Tool/software: TI C/C++ Compiler
The C28x+FPU supports conditional moves of floating-point registers via the following instructions:
MOV32 RaH, RbH {, CNDF}
MOV32 RaH, mem32 {, CNDF}
MOV32 mem32, RbH {, CNDF}
The compiler (v18.12.1.LTS) will not emit these instructions.
For example, the code:
void fp_conditional_move(float *a, float b)
{
*a = ( b == .5f ) ? -.5f : b;
}
generates the following assembly (-O2, -O3, and -O4)(trimmed for brevity):
||fp_conditional_move||:
ADDB SP,#2 ; [CPU_ARAU]
CMPF32 R0H,#16128 ; [CPU_FPU] |3|
MOVST0 ZF, NF ; [CPU_FPU] |3|
B ||$C$L1||,NEQ ; [CPU_ALU] |3|
MOVIZ R0H,#48896 ; [CPU_FPU] |3|
||$C$L1||:
SUBB SP,#2 ; [CPU_ARAU]
MOV32 *+XAR4[0],R0H ; [CPU_FPU] |3|
LRETR ; [CPU_ALU]
Including the superfluous (?) stack pointer operations, this will typically take 12 cycles. I'm assuming the branch doesn't cause a prefetch miss which would add additional Flash wait-state cycles.
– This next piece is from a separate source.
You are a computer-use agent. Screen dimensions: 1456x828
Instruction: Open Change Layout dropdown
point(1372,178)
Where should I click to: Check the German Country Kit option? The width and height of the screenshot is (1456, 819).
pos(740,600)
This looks like inefficient code to me. I expected a conditional overwrite of the R0H register with the value -0.5f, i.e. (my comments):
||fp_conditional_move||:
; *XAR4 = (R0H == .5f) ? -.5f : R0H
MOVIZ R1H,#48896 ; R1H = -.5f (R1H is caller-saved, i.e. trash)
CMPF32 R0H,#16128 ; R0H == .5f (sets ZF if equal)
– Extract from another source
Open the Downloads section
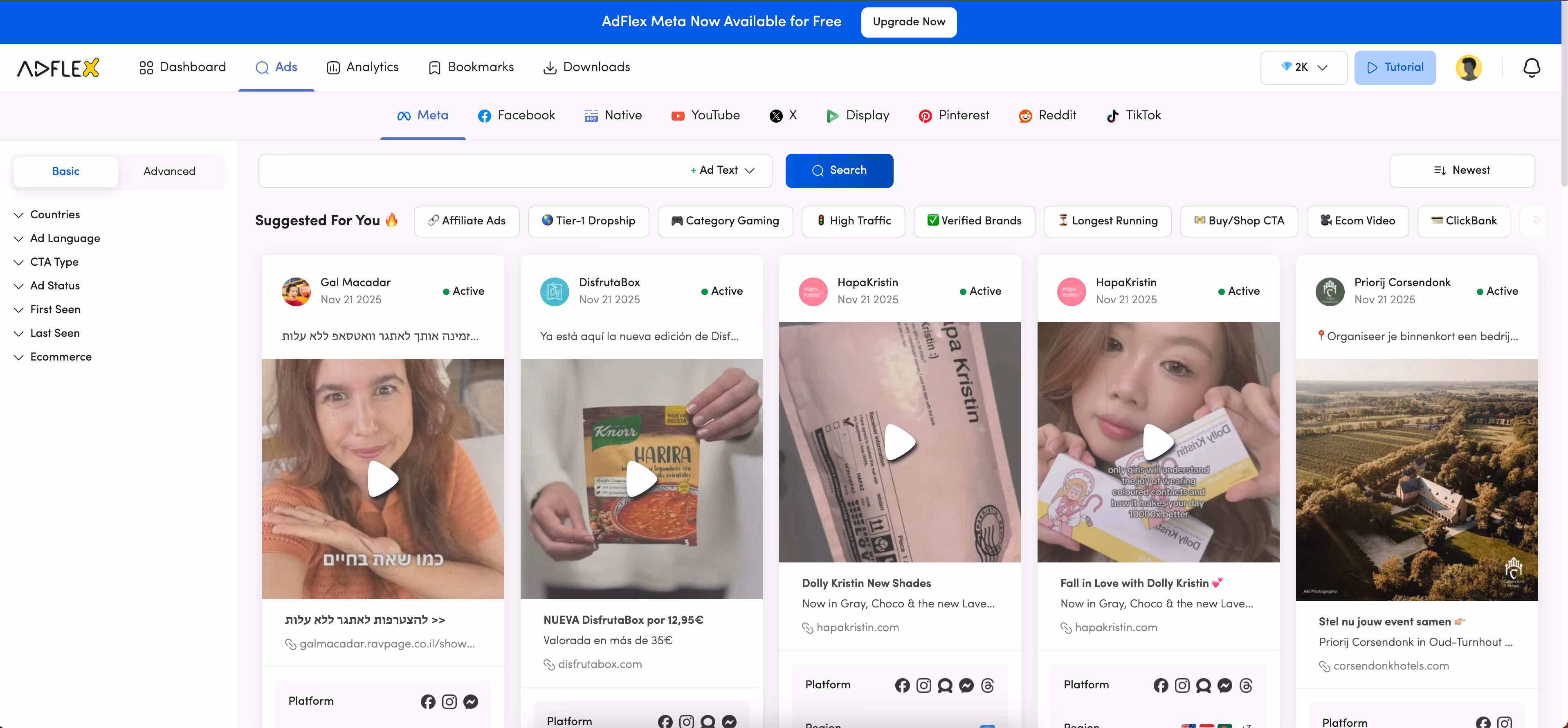Viewport: 1568px width, 728px height. click(586, 67)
MOV32 R0H, R1H, EQ ; if (R0H == .5f) R0H = R1H
MOV32 *+XAR4[0],R0H ; *XAR4 = R0H
LRETR ; [CPU_ALU]
This code is branchless and takes 4 cycles, a speed up of 200% over the compiler-generated branching code.
Is my conditional move code correct?
Why does not compiler not emit conditional moves?
I have previously worked on C6000 cores where the compiler is very happy to emit conditional instructions.